**Task goal**
Task for the records below: please copy exactly, and only, the lines from the one containing "Where should I" to the last line, both included, leaving out the pictures.

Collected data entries
=== Begin Enclosure ===

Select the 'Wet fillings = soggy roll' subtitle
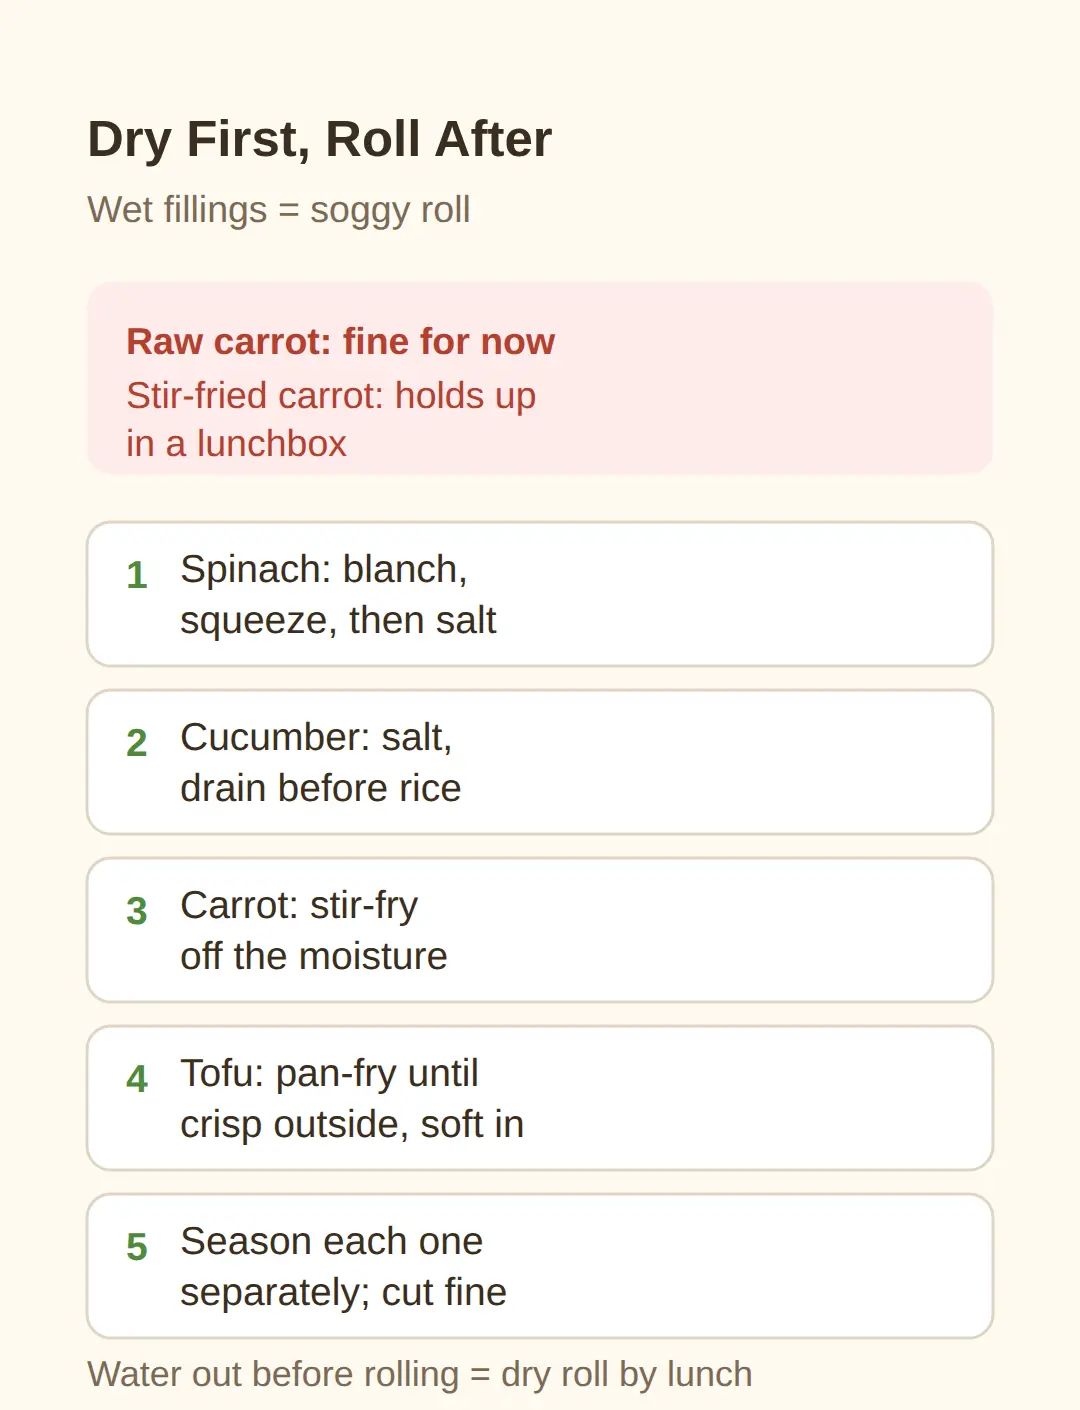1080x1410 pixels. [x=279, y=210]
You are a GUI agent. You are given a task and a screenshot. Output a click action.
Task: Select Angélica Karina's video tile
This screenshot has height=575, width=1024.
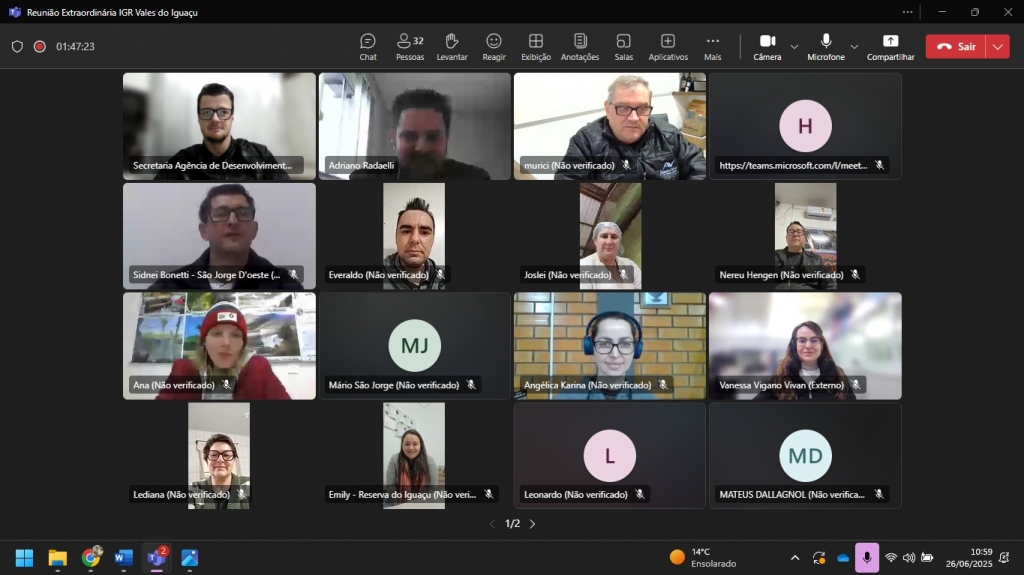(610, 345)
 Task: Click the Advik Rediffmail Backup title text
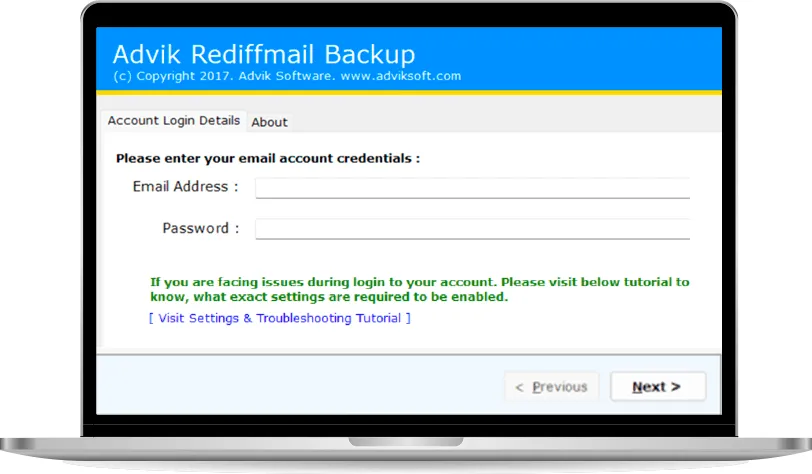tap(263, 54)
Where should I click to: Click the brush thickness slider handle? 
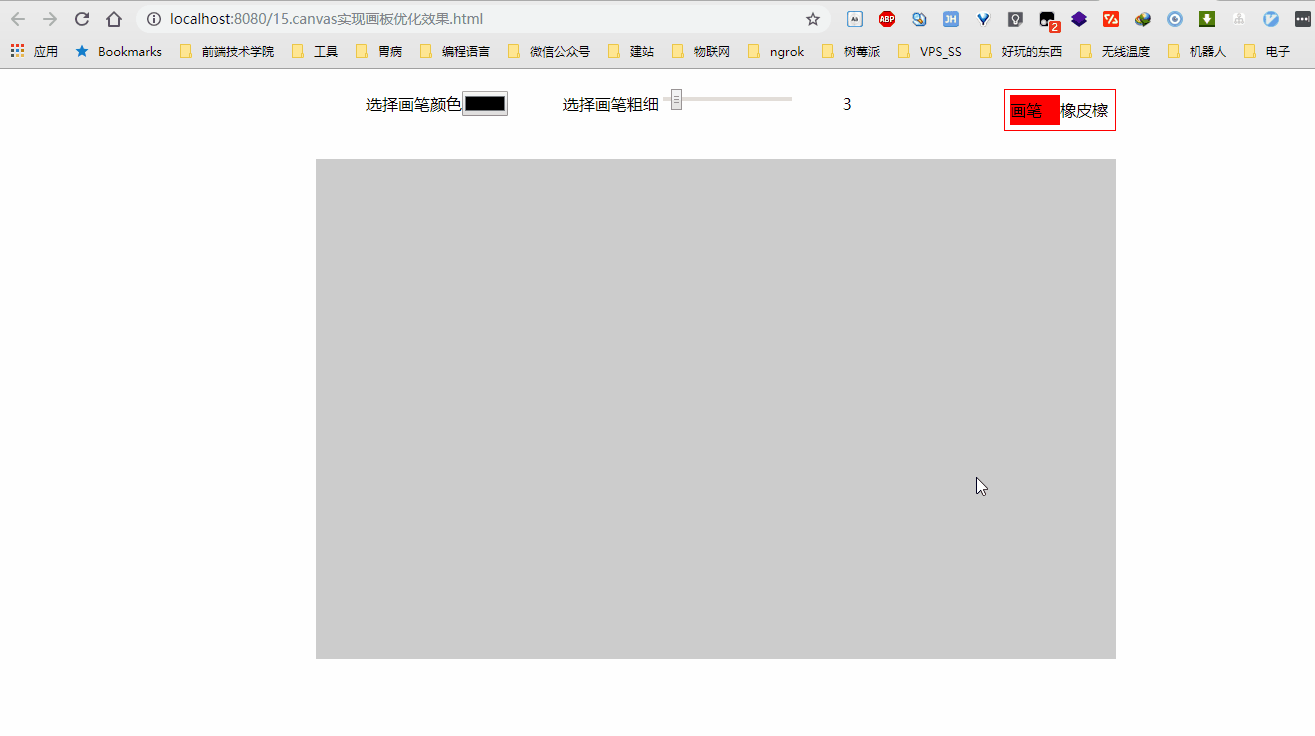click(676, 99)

=== End Enclosure ===

**Output**
Where should I click to: Click the brush thickness slider handle? 
click(676, 99)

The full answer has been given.